Diante desse cenário, cabe ao presidente Luiz Inácio Lula da Silva (PT) pesar três possibilidades: sancionar o projeto e transformá-lo em lei, mantendo a inconsistência constitucional; vetá-lo parcialmente, derrubando pontos mais polêmicos, mas mantendo a insegurança legal; e vetá-lo integralmente, devolvendo a análise para o Congresso.

A Presidência da República tem um prazo de 15 dias úteis para tomar uma providência. Segundo a Casa Civil, o período começou a contar no último dia 29, ou seja, a data-limite é 20 de outubro.

O líder do governo no Senado, Jaques Wagner (PT-BA), já sinalizou que Lula deve deliberar da segunda forma: excluindo pontos como a possibilidade de plantação de transgênicos em terra indígena e contato com povos isolados. 

Caso um dos dois últimos casos se confirme, o presidente do Senado, Rodrigo Pacheco (PSD-MG), já afirmou que vai pautar a apreciação dos vetos, já que é sua prerrogativa convocar sessões conjuntas entre Câmara dos Deputados e Casa Alta. 

Para rejeitá-los, deputados e senadores devem reunir maioria absoluta dos votos, ou seja, 257 do primeiro grupo e 41 do segundo. Caso não atinja esse quórum, as interdições de Lula são mantidas. 

De toda forma, o andamento das discussões não deve acompanhar a finalização do rito legislativo.
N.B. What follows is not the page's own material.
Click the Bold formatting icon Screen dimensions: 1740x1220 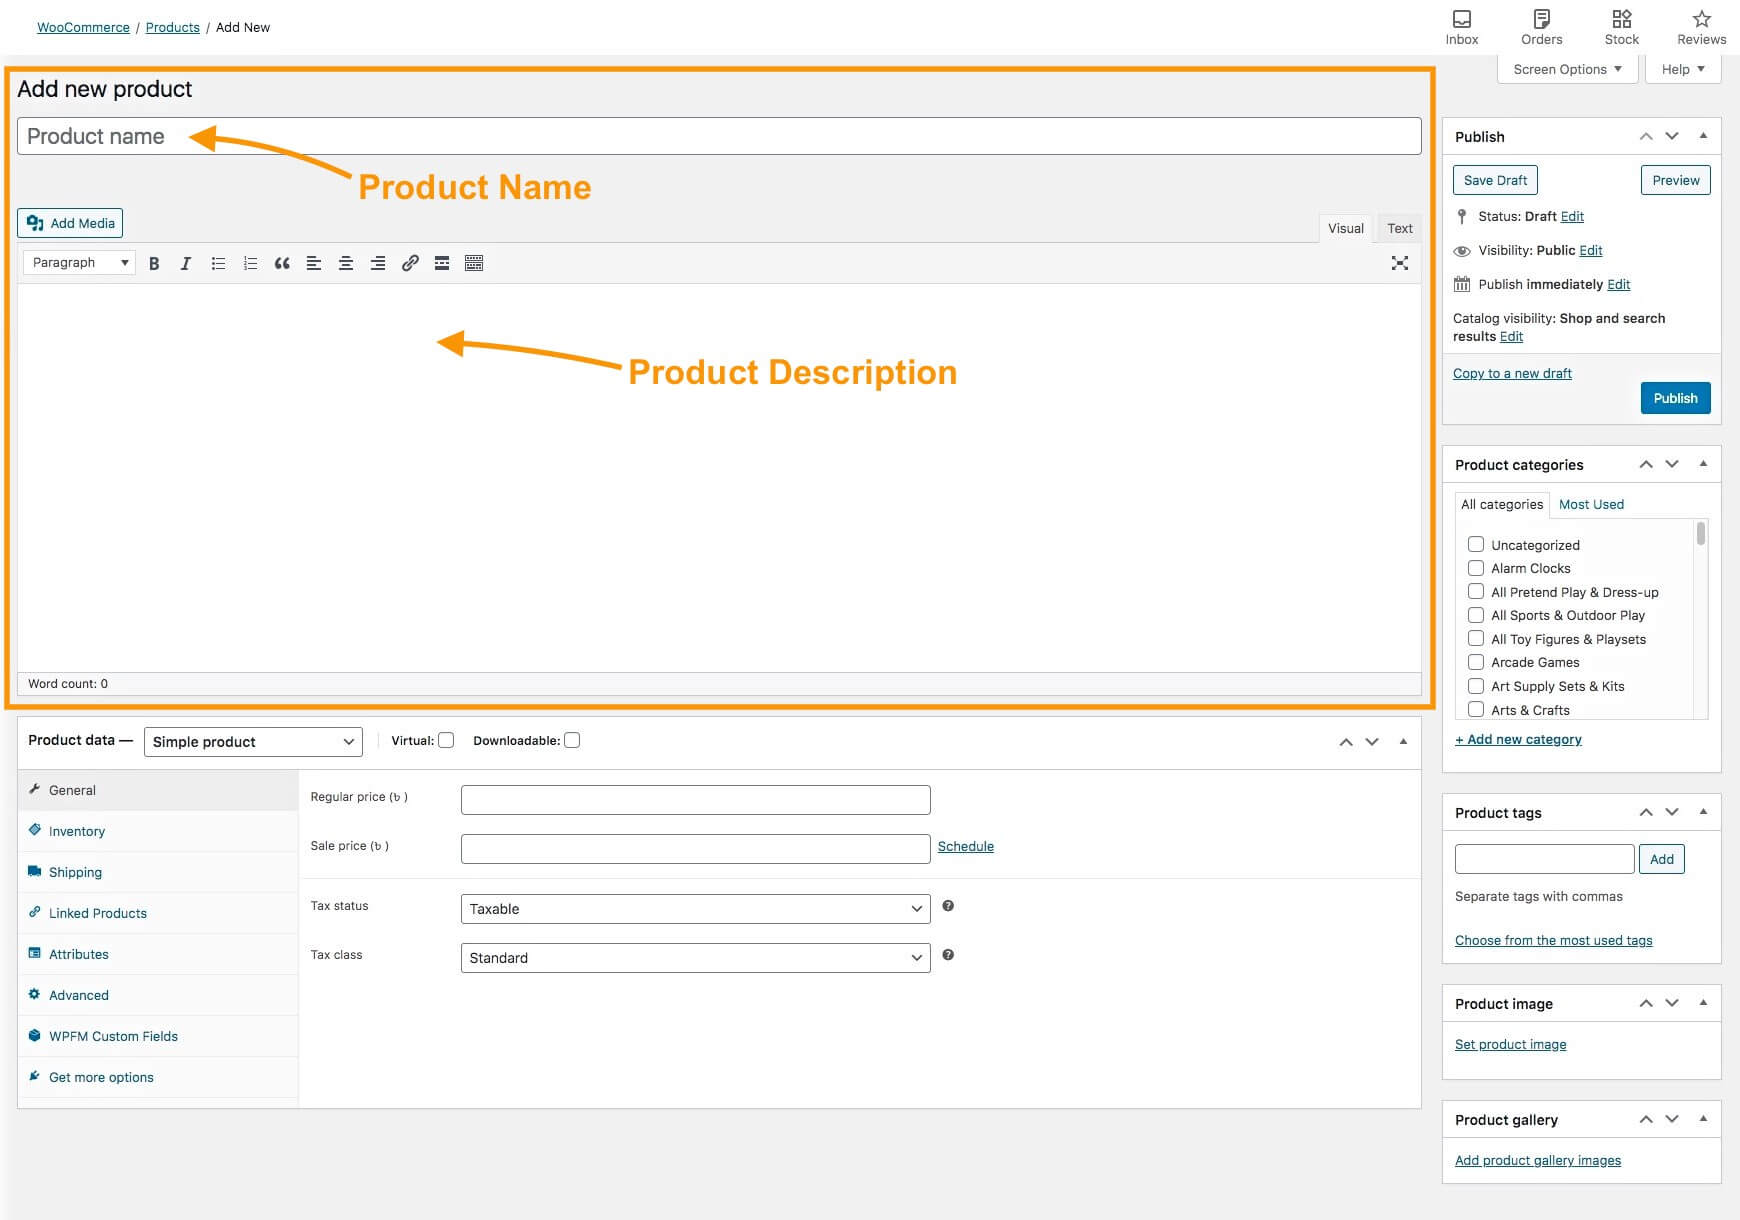tap(154, 263)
Como a proposta foi aprovada após o Supremo formar entendimento sobre o assunto, pode haver nova judicialização, além da repercussão internacional. 

Indígenas brasileiros foram à Organização das Nações Unidas (ONU), no fim de setembro, para denunciar a "violação frontal aos direitos dos povos indígenas" pelo Congresso. A denúncia foi feita pela Articulação dos Povos Indígenas do Brasil (Apib) e Conectas Direitos Humanos, que pediram, ainda, o veto integral a Lula.

Repercussão

Enquanto se aguarda um desdobramento sobre o marco temporal, mobilizações seguem de várias frentes. A bancada ruralista tenta contornar uma das críticas feitas à decisão do Congresso: aprovar uma mudança constitucional por Projeto de Lei.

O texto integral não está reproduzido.